**OBJETIVO DO EXERCÍCIO**
Retome o trecho sobre Tomás Antônio Gonzaga e os governadores das Minas Gerais e continue a escrita logo após a última frase apresentada.

**TRECHO SELECIONADO**
┌──

Por incrível que pareça, José Alvares Maciel fez uma outra amizade na sua volta ao Brasil. Ninguém menos do que Luís Antônio Furtado de Castro do Rio Mendonça e Faro ou simplesmente Visconde de Barbacena, o novo governador das Minas Gerais. Nobre, formado em Coimbra e especialista em mineralogia, Barbacena viu em Maciel um homem culto e que poderia ajudá-lo em seu governo. As instruções dadas ao novo governador por Martinho de Melo e Castro, Secretário da Marinha e dos Domínios Ultramarinos de Portugal eram claras no sentido de dar prioridade à economia e ao aspecto fiscal (impostos). O Governo Português considerava que as gestões anteriores haviam negligenciado os interesses da metrópole. A Derrama (cobrança dos impostos do ouro em atraso) era peça importante da política de Barbacena, que assumiu em 11 de julho de 1788.
Cunha Menezes foi o alvo principal dos "disparos literários" de Gonzaga na obra Cartas Chilenas divulgadas de forma anônima na capitania das Minas em 1789. Sob o pseudônimo de Critilo, Gonzaga não poupa o governador Menezes, chamado de Fanfarrão Minésio, acusando o mesmo de ser corrupto, vendedor de cargos e de até promover orgias no palácio com "mocetonas, mariolas, michelas, donzelinhas". Coube a Cunha Menezes a construção do prédio da Câmara e cadeia de Vila Rica (na foto acima o prédio, hoje Museu da Inconfidência em Ouro Preto).
As críticas de Gonzaga ao Fanfarrão Minésio, ao que parece, faziam eco entre outras pessoas importantes da capitania. Como nos mostra o jornalista e escritor Pedro Doria, Tomás Antônio Gonzaga já havia tido vários desencontros com o antigo governador (na foto acima, a residência alugada de Gonzaga ao tempo em que era ouvidor de Vila Rica). Um deles envolvia o rico comerciante e contratador (arrecadador de impostos) João Rodrigues de Macedo. Por ter autorização do Governo Português para arrecadar impostos, Macedo era isento dos mesmos e costumava aplicar o dinheiro arrecadado em benefício próprio. Daí ter uma enorme dívida com o fisco. Macedo agia também como banqueiro e emprestou dinheiro para muitas pessoas importantes incluindo Alvarenga Peixoto, Claudio Manuel da Costa, Tiradentes (que morava há apenas 100 metros de sua casa), Domingos de Abreu Vieira (que batizou a filha de Tiradentes, Joaquina) e o ouvidor Gonzaga. Pela atuação suspeita na arrecadação dos impostos, Macedo sofreu vários processos por parte do Governo. Mas, o seu advogado era Claudio Manuel da Costa e o juiz Gonzaga. Todos os processos foram decididos em favor de Macedo. Em 1788 Tomás Antônio Gonzaga esgotara o seu mandato de ouvidor em Vila Rica e era transferido para Salvador na Bahia.

└──

**INFORMAÇÕES FORNECIDAS**
┌──

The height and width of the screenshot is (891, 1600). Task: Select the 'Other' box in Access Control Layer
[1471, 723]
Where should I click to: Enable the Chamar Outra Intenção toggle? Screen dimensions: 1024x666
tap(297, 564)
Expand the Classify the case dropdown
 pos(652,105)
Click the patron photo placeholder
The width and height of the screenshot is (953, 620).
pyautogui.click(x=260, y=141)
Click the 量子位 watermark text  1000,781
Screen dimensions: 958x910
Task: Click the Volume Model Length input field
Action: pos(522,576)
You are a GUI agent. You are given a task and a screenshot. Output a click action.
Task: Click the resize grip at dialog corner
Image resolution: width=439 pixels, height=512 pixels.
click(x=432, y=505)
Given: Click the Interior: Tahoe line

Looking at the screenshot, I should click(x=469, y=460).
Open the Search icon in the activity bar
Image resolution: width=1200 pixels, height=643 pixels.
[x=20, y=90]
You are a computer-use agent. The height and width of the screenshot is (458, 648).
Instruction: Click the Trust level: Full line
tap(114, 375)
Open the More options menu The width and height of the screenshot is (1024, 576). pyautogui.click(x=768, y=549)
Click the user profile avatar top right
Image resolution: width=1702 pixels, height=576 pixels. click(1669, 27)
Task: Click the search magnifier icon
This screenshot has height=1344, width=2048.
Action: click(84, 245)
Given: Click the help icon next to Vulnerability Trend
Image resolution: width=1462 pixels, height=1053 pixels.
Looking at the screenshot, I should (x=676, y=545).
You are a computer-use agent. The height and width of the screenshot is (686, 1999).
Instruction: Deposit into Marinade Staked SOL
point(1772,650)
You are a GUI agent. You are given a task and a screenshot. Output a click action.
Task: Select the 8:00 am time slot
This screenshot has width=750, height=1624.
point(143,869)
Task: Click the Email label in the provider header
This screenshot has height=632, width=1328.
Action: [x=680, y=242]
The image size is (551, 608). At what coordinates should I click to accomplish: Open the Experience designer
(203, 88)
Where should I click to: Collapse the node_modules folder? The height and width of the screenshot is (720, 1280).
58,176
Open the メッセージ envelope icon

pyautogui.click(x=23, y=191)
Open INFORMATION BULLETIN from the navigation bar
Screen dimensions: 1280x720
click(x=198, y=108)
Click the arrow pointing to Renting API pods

└──

**RESPOSTA ESPERADA**
Gonzaga estava para se casar com Maria Doroteia Joaquina de Seixas, a célebre Marília de Dirceu de seus poemas. Na verdade era a Marília morena, pois teria existido outra, a Marília loira (nas fotos acima, os rostos de Gonzaga e Marília em imagens criadas na década de 1930).
Conversas, reuniões, confabulações... Em outubro de 1788 os principais personagens da Inconfidência encontravam-se em Vila Rica. O Visconde de Barbacena já era o novo governador e a decretação da Derrama começava a se tornar uma possibilidade real. A capitania das Minas Gerais tinha aproximadamente 320 mil habitantes, sendo metade formada por população livre e a dívida da capitania totalizava o equivalente a 8 toneladas de ouro, cabendo 46 gramas para cada habitante livre.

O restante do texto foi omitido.